Why Antarctica turned into an ice world millions of years before the Arctic

Thirty million years separate the freezing of Antarctica from the glaciation of the Arctic, and for decades that gap made little sense. If falling carbon dioxide levels drove the planet into an ice age, both poles should have felt it around the same time. Instead, a vast ice sheet smothered the southern continent while the north remained largely open water and bare land.

The answer, according to a new international study published in Science, was never primarily about the atmosphere. It was about the ground beneath Antarctica itself.

A team led by researchers at the University of Southampton found that slow-moving waves of energy deep within Earth’s mantle gradually pushed large sections of East Antarctica skyward over roughly 100 million years, building the elevated terrain that snow and ice needed to take permanent hold. The process began when Antarctica and Africa started splitting apart during the Jurassic Period, and its consequences did not fully play out until the continent plunged into glaciation 34 million years ago.

Antarctica’s fast-moving Byrd Glacier courses through the Transantarctic Mountains, flowing from the polar plateau (left) to the Ross Ice Shelf (right). In this colour infrared satellite image, red patches mark exposed rock. The researchers propose that mountain uplift seeded ice sheet formation.
Antarctica’s fast-moving Byrd Glacier courses through the Transantarctic Mountains, flowing from the polar plateau (left) to the Ross Ice Shelf (right). In this colour infrared satellite image, red patches mark exposed rock. The researchers propose that mountain uplift seeded ice sheet formation. (CREDIT: The United States Geological Survey)

A Continent Lifted From Below

When tectonic plates break apart, the disruption does not stay neatly at the boundary. Research by Professor Thomas Gernon of the University of Southampton has shown that the separation can send slow-moving waves of instability spreading outward beneath the continental crust, a phenomenon known as mantle waves. These pulses travel at geological pace, advancing across the interior of a continent over tens of millions of years, pushing the surface upward as they go.

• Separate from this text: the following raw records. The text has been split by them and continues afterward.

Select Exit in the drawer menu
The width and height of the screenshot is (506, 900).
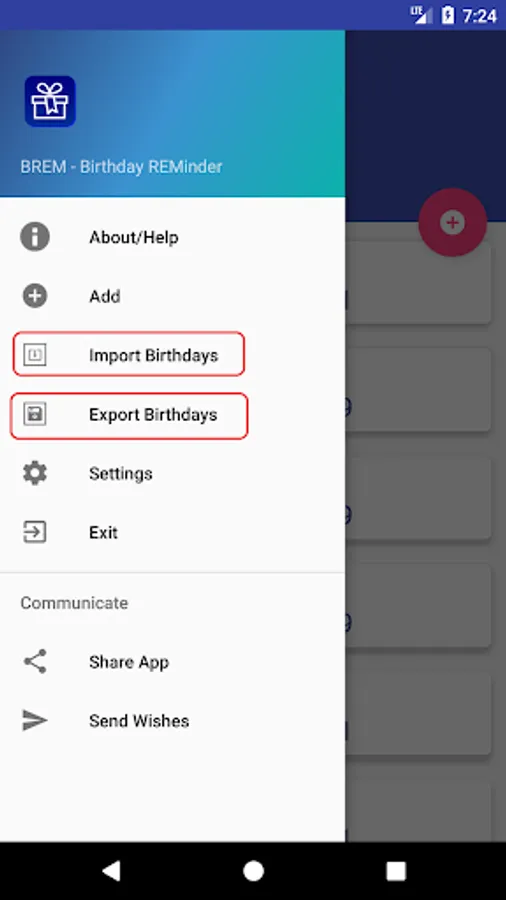(x=172, y=532)
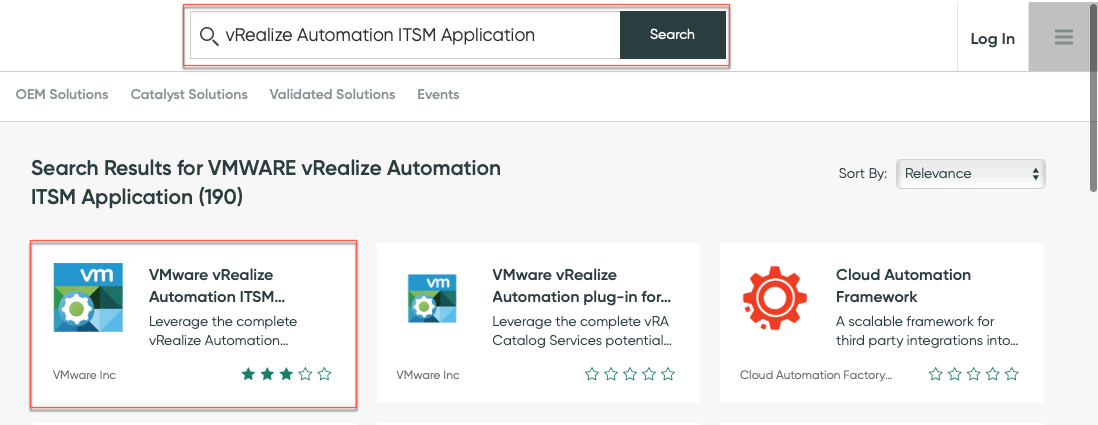Click the vRealize Automation ITSM logo icon
The width and height of the screenshot is (1098, 425).
click(88, 297)
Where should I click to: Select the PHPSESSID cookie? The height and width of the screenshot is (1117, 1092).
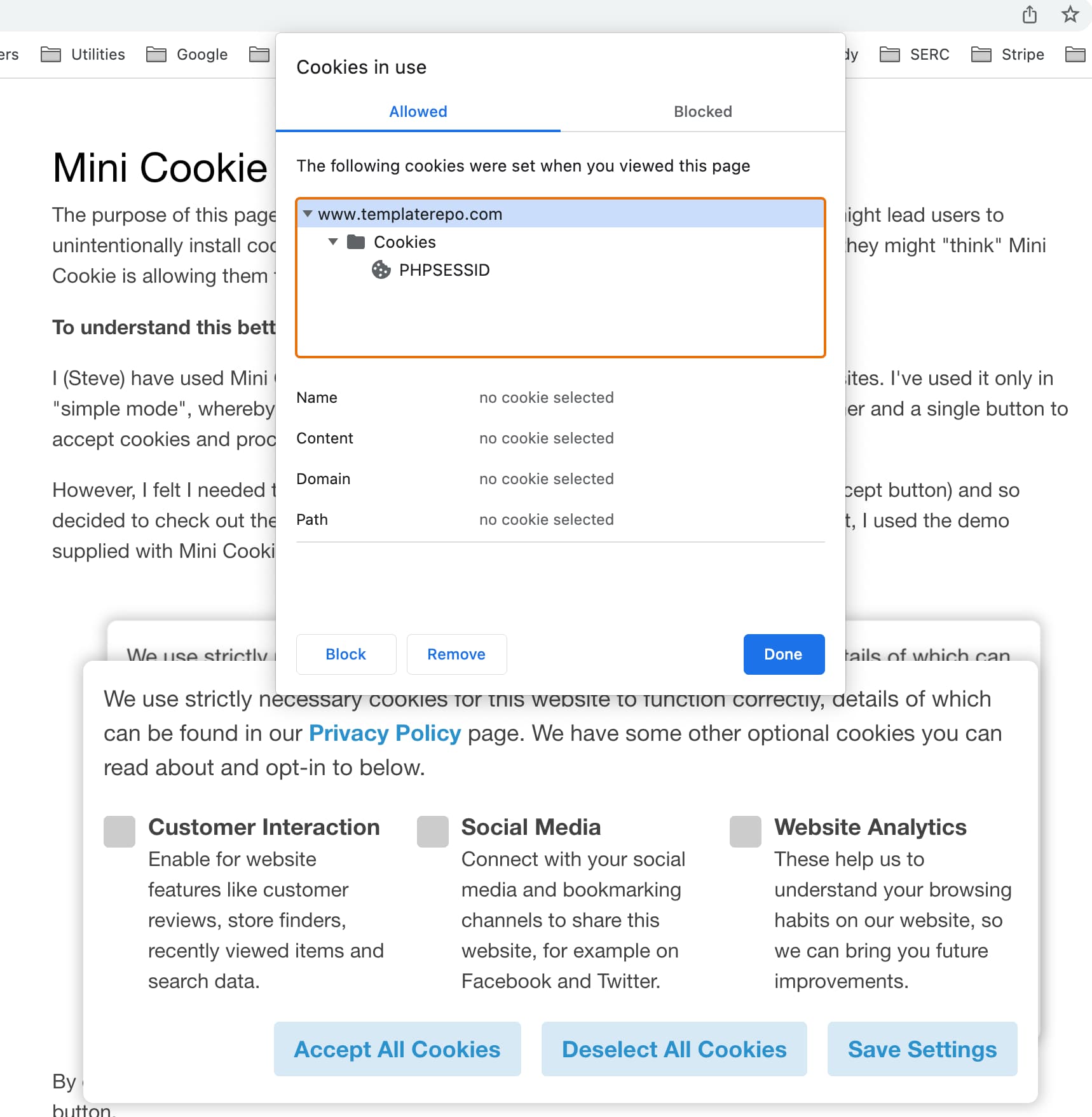point(444,270)
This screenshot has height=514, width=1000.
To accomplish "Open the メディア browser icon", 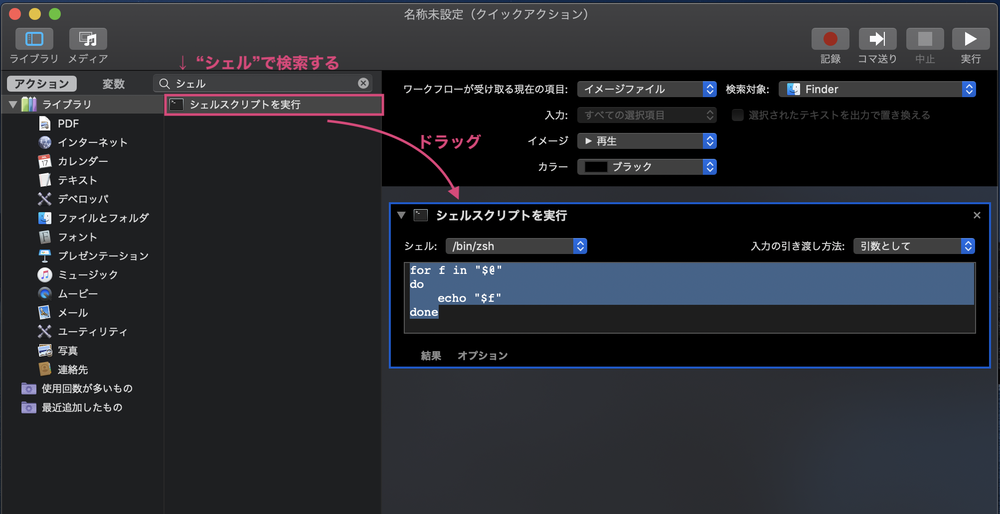I will pyautogui.click(x=87, y=39).
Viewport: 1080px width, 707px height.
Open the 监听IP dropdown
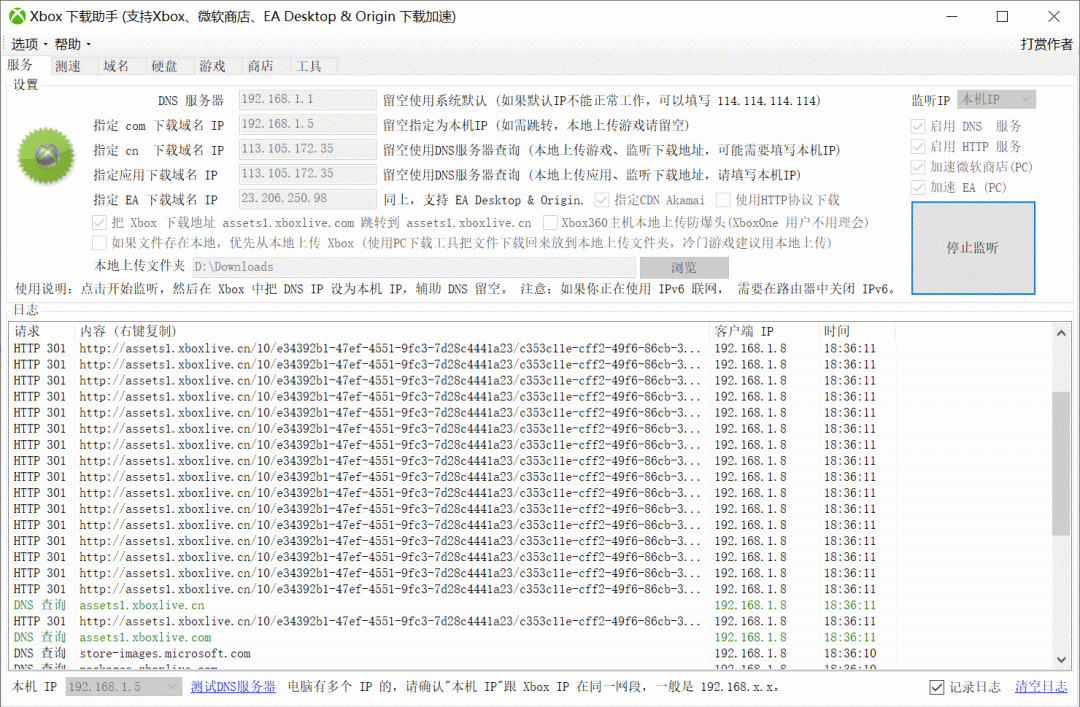click(996, 100)
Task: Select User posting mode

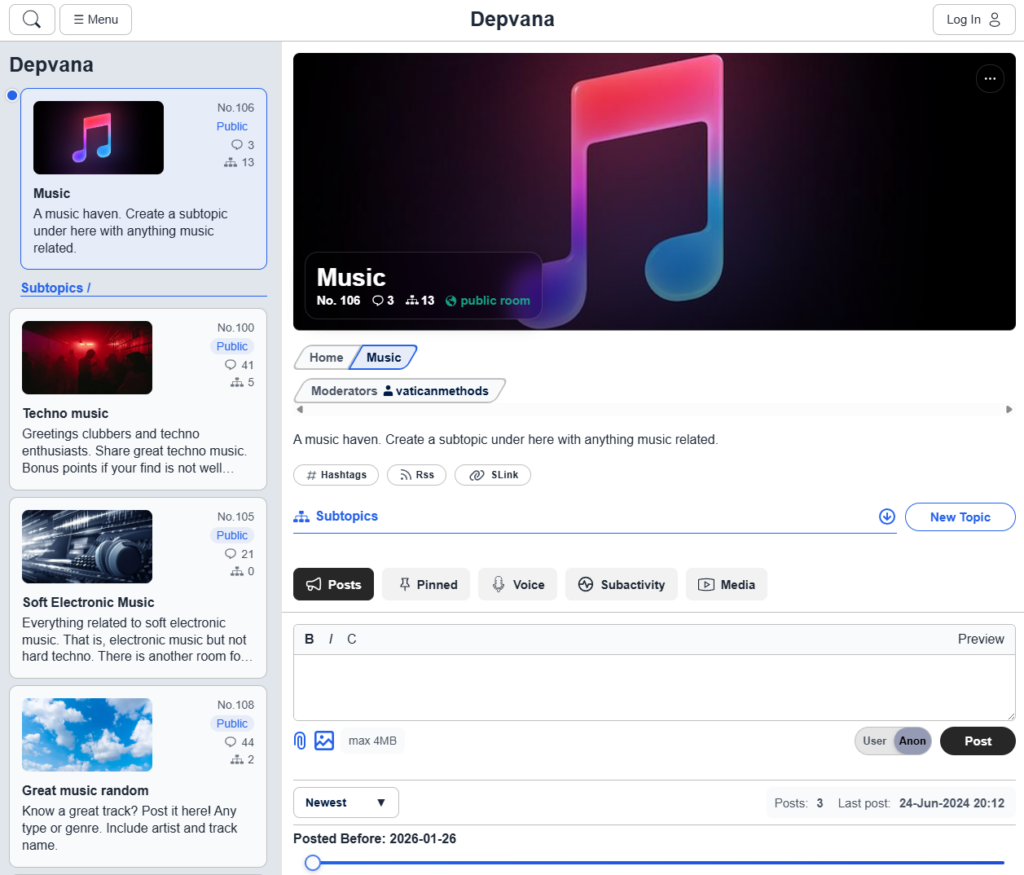Action: (x=874, y=741)
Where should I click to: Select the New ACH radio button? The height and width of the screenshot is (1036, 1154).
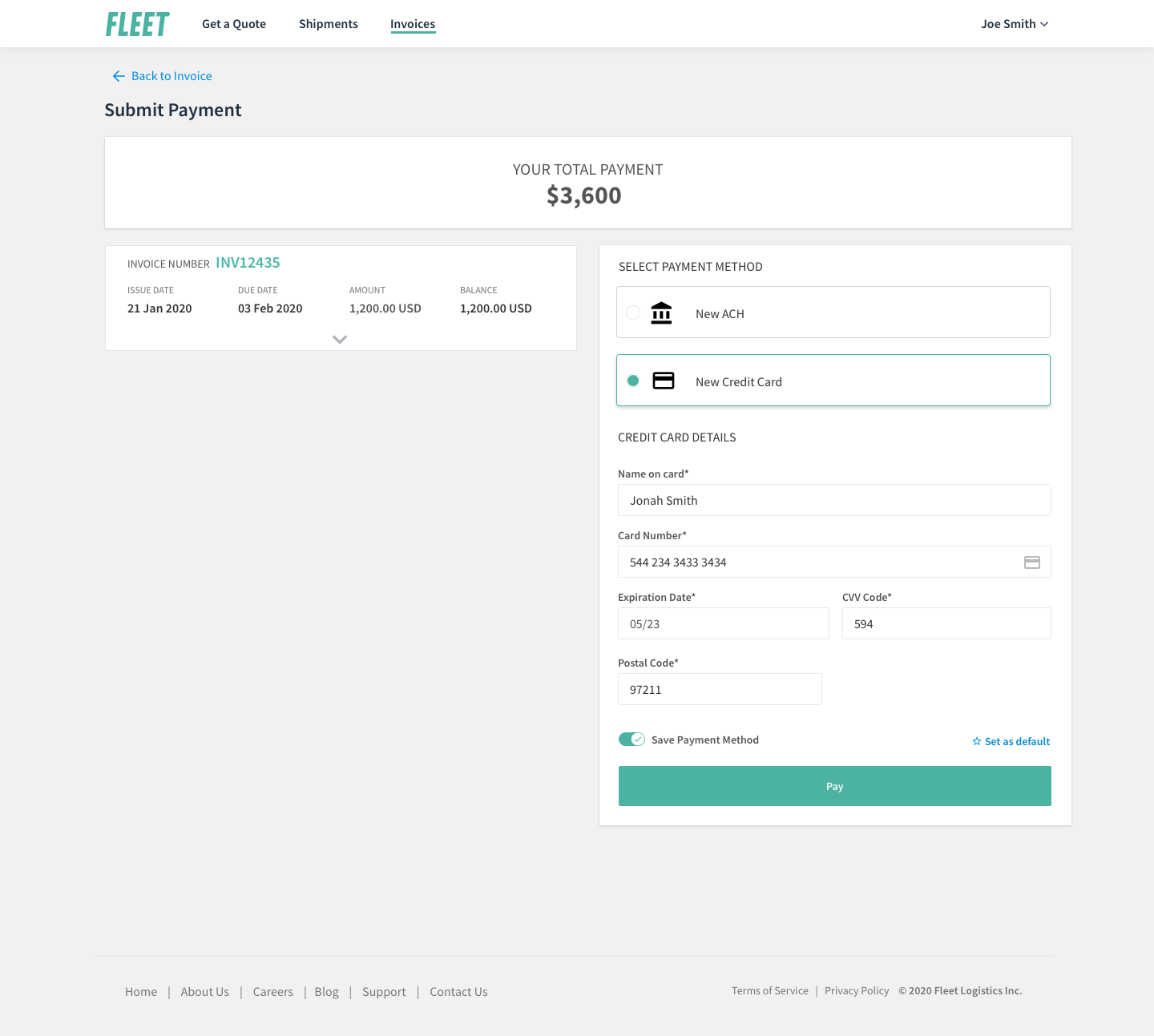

In Antarctica, that process had consequences that unfolded across an almost incomprehensible timescale. As mantle waves crept inward following the breakup with Africa, they progressively lifted the surface of East Antarctica, eventually building both a coastal escarpment and a high interior plateau crowned by the Gamburtsev Mountains, a range buried today beneath kilometers of ice.

Before 50 million years ago, most of those mountains sat below 1.5 kilometers in elevation. By the time of Antarctica’s glaciation 34 million years ago, nearly half of the range rose above 2 kilometers, a threshold at which temperatures drop enough, and snow lingers long enough, for glaciers to take root.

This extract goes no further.